DESCRIPTION OF THE TASK
Only the lines containing the string "noch" are needed; copy all of them from the listing.
━━ THE INPUT ━━
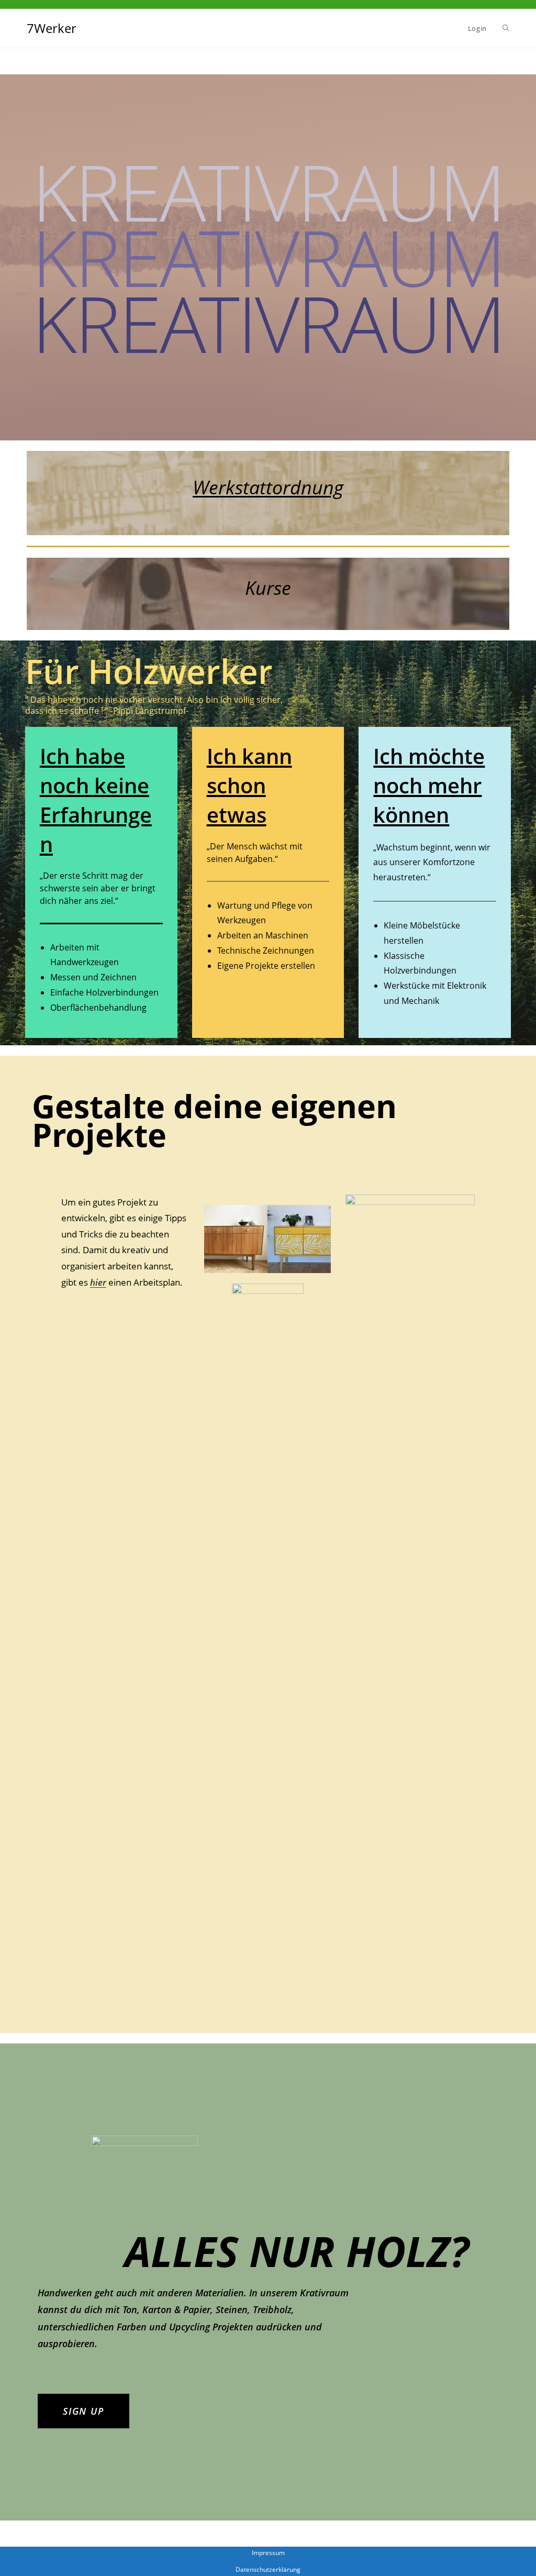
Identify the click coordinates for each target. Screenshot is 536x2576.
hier (98, 1282)
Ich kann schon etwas (249, 785)
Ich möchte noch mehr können (429, 785)
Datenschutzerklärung (268, 2569)
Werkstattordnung (268, 487)
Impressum (268, 2552)
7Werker (51, 28)
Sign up (83, 2411)
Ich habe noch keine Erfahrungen (96, 800)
━━━
REPLY TO THE TASK
Ich möchte noch mehr können (429, 785)
Ich habe noch keine Erfahrungen (96, 800)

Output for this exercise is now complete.